━━━━━ THE DATA ━━━━━

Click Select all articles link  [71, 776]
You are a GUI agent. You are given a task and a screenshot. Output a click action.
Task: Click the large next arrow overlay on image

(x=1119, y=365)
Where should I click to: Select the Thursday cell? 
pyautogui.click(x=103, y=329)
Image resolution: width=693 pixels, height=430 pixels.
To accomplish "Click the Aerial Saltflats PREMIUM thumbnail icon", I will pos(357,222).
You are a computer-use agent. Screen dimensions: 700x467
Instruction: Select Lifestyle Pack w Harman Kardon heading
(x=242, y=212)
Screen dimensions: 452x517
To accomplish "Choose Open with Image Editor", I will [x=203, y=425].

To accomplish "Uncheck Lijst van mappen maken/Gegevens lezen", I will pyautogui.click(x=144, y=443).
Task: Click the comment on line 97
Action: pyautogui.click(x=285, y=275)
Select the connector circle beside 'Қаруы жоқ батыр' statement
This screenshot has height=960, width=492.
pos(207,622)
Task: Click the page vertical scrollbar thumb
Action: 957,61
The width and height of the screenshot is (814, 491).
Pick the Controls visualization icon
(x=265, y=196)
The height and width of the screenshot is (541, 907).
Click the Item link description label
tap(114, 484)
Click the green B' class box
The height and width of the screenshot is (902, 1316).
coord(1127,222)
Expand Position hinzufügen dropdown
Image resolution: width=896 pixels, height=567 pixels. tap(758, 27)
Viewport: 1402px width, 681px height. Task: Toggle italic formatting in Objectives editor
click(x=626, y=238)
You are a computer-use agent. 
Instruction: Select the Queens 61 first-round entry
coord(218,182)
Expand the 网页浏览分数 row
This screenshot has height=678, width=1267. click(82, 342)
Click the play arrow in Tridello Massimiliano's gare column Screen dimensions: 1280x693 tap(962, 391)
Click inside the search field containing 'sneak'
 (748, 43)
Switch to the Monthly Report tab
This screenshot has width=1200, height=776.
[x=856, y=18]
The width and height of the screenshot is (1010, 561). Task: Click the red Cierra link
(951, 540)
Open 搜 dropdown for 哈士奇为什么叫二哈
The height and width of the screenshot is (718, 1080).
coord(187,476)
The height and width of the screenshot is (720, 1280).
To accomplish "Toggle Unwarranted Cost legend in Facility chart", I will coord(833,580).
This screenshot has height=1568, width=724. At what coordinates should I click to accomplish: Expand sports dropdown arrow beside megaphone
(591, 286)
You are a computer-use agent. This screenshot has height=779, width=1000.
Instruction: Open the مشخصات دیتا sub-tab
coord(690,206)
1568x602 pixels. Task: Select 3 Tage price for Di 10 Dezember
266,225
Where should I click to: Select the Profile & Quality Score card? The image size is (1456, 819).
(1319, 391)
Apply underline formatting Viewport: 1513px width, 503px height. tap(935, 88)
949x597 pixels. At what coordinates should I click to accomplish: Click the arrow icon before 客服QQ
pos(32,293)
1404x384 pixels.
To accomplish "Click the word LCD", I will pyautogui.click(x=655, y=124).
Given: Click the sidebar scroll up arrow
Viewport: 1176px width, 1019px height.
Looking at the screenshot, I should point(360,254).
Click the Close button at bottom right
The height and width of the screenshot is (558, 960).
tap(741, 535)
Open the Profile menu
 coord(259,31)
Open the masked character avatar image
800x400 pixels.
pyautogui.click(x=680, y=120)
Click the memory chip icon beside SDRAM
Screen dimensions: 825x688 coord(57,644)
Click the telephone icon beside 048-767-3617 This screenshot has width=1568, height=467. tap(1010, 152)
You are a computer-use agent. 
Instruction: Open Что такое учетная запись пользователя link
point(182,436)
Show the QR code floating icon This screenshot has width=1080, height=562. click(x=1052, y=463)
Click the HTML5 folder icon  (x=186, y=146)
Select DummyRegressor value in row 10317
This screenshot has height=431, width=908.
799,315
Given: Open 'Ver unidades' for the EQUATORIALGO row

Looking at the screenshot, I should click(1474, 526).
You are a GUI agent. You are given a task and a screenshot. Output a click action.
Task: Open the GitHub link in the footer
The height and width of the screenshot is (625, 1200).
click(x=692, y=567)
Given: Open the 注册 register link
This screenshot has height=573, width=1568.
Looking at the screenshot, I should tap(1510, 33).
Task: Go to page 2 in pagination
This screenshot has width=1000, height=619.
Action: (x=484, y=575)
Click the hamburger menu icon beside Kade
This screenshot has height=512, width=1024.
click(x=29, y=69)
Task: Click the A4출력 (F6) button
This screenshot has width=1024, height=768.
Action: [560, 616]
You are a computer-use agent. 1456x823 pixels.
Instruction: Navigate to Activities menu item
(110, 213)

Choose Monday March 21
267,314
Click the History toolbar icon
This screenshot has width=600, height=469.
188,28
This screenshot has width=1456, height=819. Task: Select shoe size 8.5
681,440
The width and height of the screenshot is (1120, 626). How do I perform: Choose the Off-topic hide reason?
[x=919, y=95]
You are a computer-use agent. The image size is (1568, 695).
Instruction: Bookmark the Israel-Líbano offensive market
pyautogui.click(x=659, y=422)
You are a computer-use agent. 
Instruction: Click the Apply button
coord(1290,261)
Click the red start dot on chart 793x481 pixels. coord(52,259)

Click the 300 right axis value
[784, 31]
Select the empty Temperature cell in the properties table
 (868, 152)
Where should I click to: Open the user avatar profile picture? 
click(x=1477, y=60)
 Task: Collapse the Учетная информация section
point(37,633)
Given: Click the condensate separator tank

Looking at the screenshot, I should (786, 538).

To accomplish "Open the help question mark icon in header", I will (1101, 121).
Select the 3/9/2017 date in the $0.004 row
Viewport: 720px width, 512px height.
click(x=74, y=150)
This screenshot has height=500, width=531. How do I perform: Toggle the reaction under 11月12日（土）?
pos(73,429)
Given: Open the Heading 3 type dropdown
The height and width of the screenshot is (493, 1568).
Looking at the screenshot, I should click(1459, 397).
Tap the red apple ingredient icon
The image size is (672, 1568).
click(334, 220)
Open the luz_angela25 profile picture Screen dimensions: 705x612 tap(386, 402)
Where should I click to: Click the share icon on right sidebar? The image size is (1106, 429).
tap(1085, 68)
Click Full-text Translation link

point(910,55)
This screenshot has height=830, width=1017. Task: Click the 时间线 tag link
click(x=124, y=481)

━━━━━

- _EXERCISE GOAL_:
Write out the records above exactly as given.

- _RESPONSE FOR THIS EXERCISE_:
Click Select all articles link  [71, 776]
You are a GUI agent. You are given a task and a screenshot. Output a click action.
Task: Click the large next arrow overlay on image

(x=1119, y=365)
Where should I click to: Select the Thursday cell? 
pyautogui.click(x=103, y=329)
Image resolution: width=693 pixels, height=430 pixels.
To accomplish "Click the Aerial Saltflats PREMIUM thumbnail icon", I will pos(357,222).
You are a computer-use agent. Screen dimensions: 700x467
Instruction: Select Lifestyle Pack w Harman Kardon heading
(x=242, y=212)
Screen dimensions: 452x517
To accomplish "Choose Open with Image Editor", I will [x=203, y=425].

To accomplish "Uncheck Lijst van mappen maken/Gegevens lezen", I will pyautogui.click(x=144, y=443).
Task: Click the comment on line 97
Action: pyautogui.click(x=285, y=275)
Select the connector circle beside 'Қаруы жоқ батыр' statement
This screenshot has height=960, width=492.
pos(207,622)
Task: Click the page vertical scrollbar thumb
Action: 957,61
The width and height of the screenshot is (814, 491).
Pick the Controls visualization icon
(x=265, y=196)
The height and width of the screenshot is (541, 907).
Click the Item link description label
tap(114, 484)
Click the green B' class box
The height and width of the screenshot is (902, 1316).
coord(1127,222)
Expand Position hinzufügen dropdown
Image resolution: width=896 pixels, height=567 pixels. tap(758, 27)
Viewport: 1402px width, 681px height. Task: Toggle italic formatting in Objectives editor
click(x=626, y=238)
You are a computer-use agent. 
Instruction: Select the Queens 61 first-round entry
coord(218,182)
Expand the 网页浏览分数 row
This screenshot has height=678, width=1267. click(82, 342)
Click the play arrow in Tridello Massimiliano's gare column Screen dimensions: 1280x693 tap(962, 391)
Click inside the search field containing 'sneak'
 (748, 43)
Switch to the Monthly Report tab
This screenshot has width=1200, height=776.
[x=856, y=18]
The width and height of the screenshot is (1010, 561). Task: Click the red Cierra link
(951, 540)
Open 搜 dropdown for 哈士奇为什么叫二哈
The height and width of the screenshot is (718, 1080).
coord(187,476)
The height and width of the screenshot is (720, 1280).
To accomplish "Toggle Unwarranted Cost legend in Facility chart", I will coord(833,580).
This screenshot has height=1568, width=724. At what coordinates should I click to accomplish: Expand sports dropdown arrow beside megaphone
(591, 286)
You are a computer-use agent. This screenshot has height=779, width=1000.
Instruction: Open the مشخصات دیتا sub-tab
coord(690,206)
1568x602 pixels. Task: Select 3 Tage price for Di 10 Dezember
266,225
Where should I click to: Select the Profile & Quality Score card? The image size is (1456, 819).
(1319, 391)
Apply underline formatting Viewport: 1513px width, 503px height. tap(935, 88)
949x597 pixels. At what coordinates should I click to accomplish: Click the arrow icon before 客服QQ
pos(32,293)
1404x384 pixels.
To accomplish "Click the word LCD", I will pyautogui.click(x=655, y=124).
Given: Click the sidebar scroll up arrow
Viewport: 1176px width, 1019px height.
Looking at the screenshot, I should point(360,254).
Click the Close button at bottom right
The height and width of the screenshot is (558, 960).
tap(741, 535)
Open the Profile menu
 coord(259,31)
Open the masked character avatar image
800x400 pixels.
pyautogui.click(x=680, y=120)
Click the memory chip icon beside SDRAM
Screen dimensions: 825x688 coord(57,644)
Click the telephone icon beside 048-767-3617 This screenshot has width=1568, height=467. tap(1010, 152)
You are a computer-use agent. 
Instruction: Open Что такое учетная запись пользователя link
point(182,436)
Show the QR code floating icon This screenshot has width=1080, height=562. click(x=1052, y=463)
Click the HTML5 folder icon  (x=186, y=146)
Select DummyRegressor value in row 10317
This screenshot has height=431, width=908.
799,315
Given: Open 'Ver unidades' for the EQUATORIALGO row

Looking at the screenshot, I should click(1474, 526).
You are a GUI agent. You are given a task and a screenshot. Output a click action.
Task: Open the GitHub link in the footer
The height and width of the screenshot is (625, 1200).
click(x=692, y=567)
Given: Open the 注册 register link
This screenshot has height=573, width=1568.
Looking at the screenshot, I should tap(1510, 33).
Task: Go to page 2 in pagination
This screenshot has width=1000, height=619.
Action: (x=484, y=575)
Click the hamburger menu icon beside Kade
This screenshot has height=512, width=1024.
click(x=29, y=69)
Task: Click the A4출력 (F6) button
This screenshot has width=1024, height=768.
Action: [560, 616]
You are a computer-use agent. 1456x823 pixels.
Instruction: Navigate to Activities menu item
(110, 213)

Choose Monday March 21
267,314
Click the History toolbar icon
This screenshot has width=600, height=469.
188,28
This screenshot has width=1456, height=819. Task: Select shoe size 8.5
681,440
The width and height of the screenshot is (1120, 626). How do I perform: Choose the Off-topic hide reason?
[x=919, y=95]
You are a computer-use agent. The image size is (1568, 695).
Instruction: Bookmark the Israel-Líbano offensive market
pyautogui.click(x=659, y=422)
You are a computer-use agent. 
Instruction: Click the Apply button
coord(1290,261)
Click the red start dot on chart 793x481 pixels. coord(52,259)

Click the 300 right axis value
[784, 31]
Select the empty Temperature cell in the properties table
 (868, 152)
Where should I click to: Open the user avatar profile picture? 
click(x=1477, y=60)
 Task: Collapse the Учетная информация section
point(37,633)
Given: Click the condensate separator tank

Looking at the screenshot, I should (786, 538).

To accomplish "Open the help question mark icon in header", I will (1101, 121).
Select the 3/9/2017 date in the $0.004 row
Viewport: 720px width, 512px height.
click(x=74, y=150)
This screenshot has height=500, width=531. How do I perform: Toggle the reaction under 11月12日（土）?
pos(73,429)
Given: Open the Heading 3 type dropdown
The height and width of the screenshot is (493, 1568).
Looking at the screenshot, I should click(1459, 397).
Tap the red apple ingredient icon
The image size is (672, 1568).
click(334, 220)
Open the luz_angela25 profile picture Screen dimensions: 705x612 tap(386, 402)
Where should I click to: Click the share icon on right sidebar? The image size is (1106, 429).
tap(1085, 68)
Click Full-text Translation link

point(910,55)
This screenshot has height=830, width=1017. Task: Click the 时间线 tag link
click(x=124, y=481)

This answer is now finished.